(Stored data)
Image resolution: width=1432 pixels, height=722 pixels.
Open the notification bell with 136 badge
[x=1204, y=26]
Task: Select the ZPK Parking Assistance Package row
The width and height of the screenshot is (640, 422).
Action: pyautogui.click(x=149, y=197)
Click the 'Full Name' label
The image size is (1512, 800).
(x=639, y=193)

---

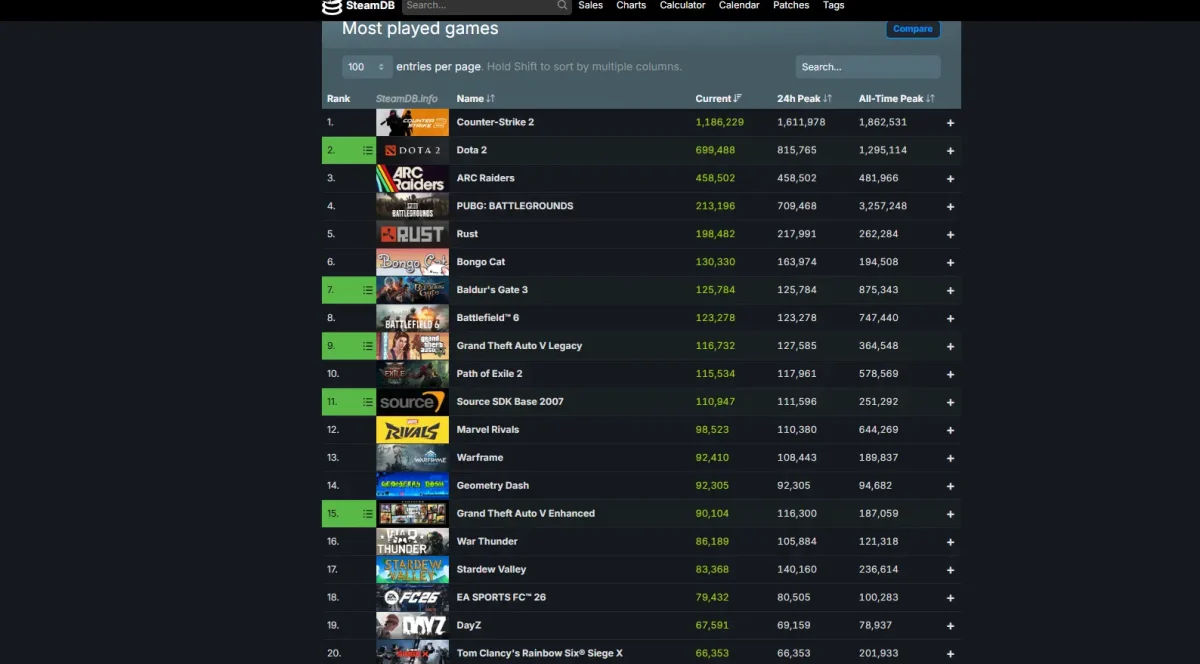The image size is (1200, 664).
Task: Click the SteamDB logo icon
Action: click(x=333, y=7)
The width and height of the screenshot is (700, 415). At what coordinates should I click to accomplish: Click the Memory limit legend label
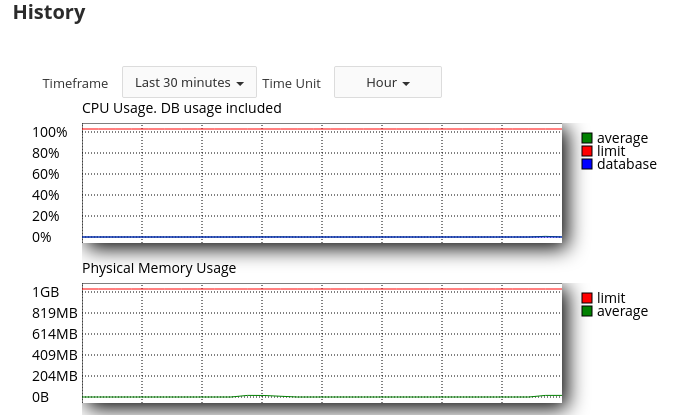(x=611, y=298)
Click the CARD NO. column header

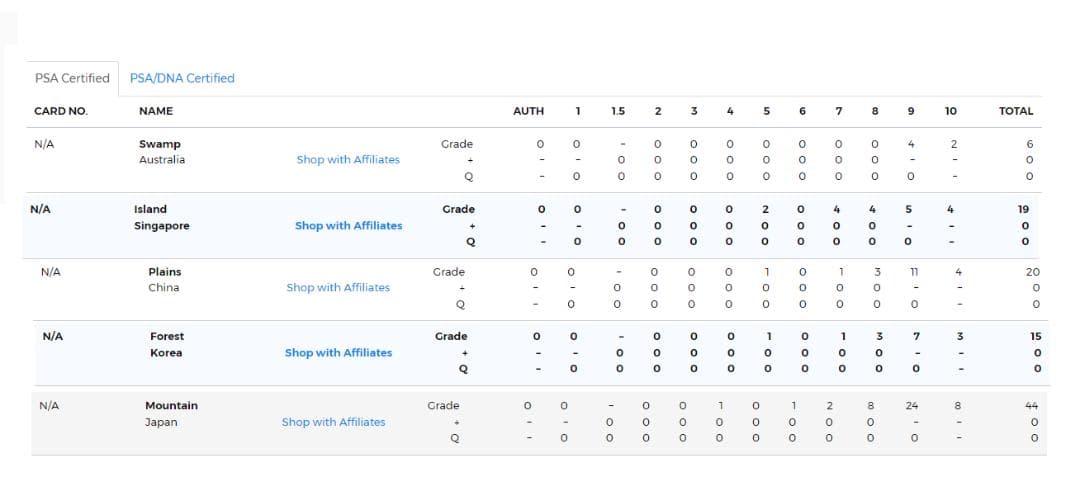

--

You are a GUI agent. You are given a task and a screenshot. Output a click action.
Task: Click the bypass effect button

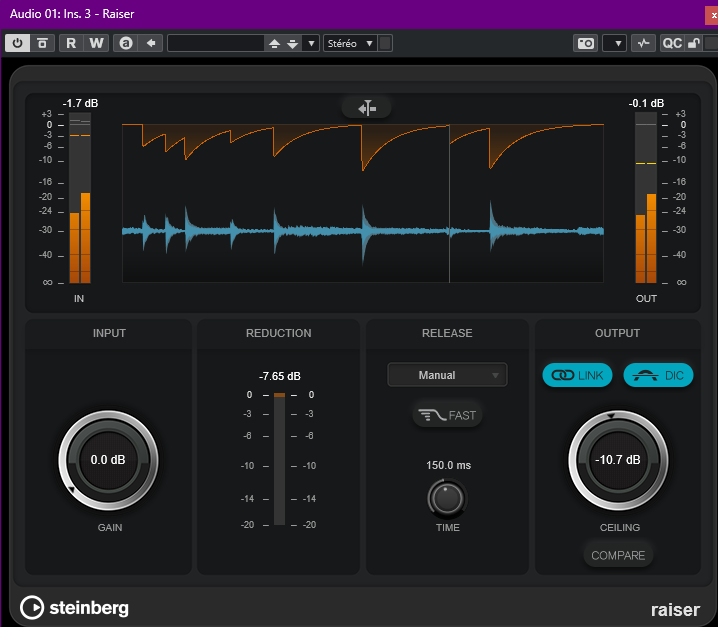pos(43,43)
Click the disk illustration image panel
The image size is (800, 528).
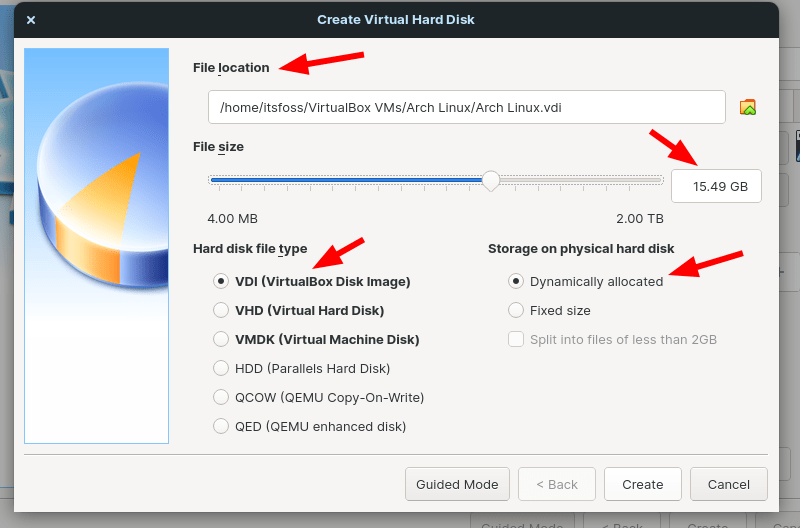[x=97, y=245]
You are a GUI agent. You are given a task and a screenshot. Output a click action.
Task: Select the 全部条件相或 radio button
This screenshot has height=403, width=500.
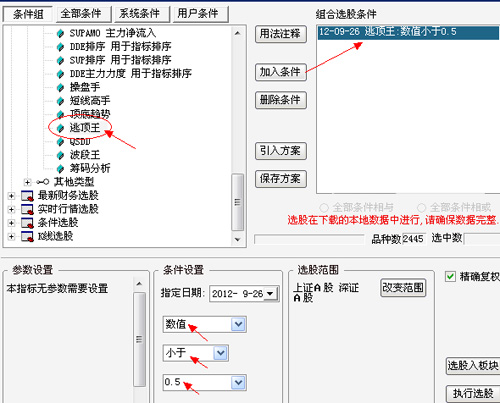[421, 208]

WORK TO COMPLETE
Your answer should consist only of the lines above between the line holding "Image resolution: width=1432" and the line holding "Task: Select the ZPK", inclusive, each transcribed exactly.

RESULT OF THE EXERCISE
Image resolution: width=1432 pixels, height=722 pixels.
Open the notification bell with 136 badge
[x=1204, y=26]
Task: Select the ZPK Parking Assistance Package row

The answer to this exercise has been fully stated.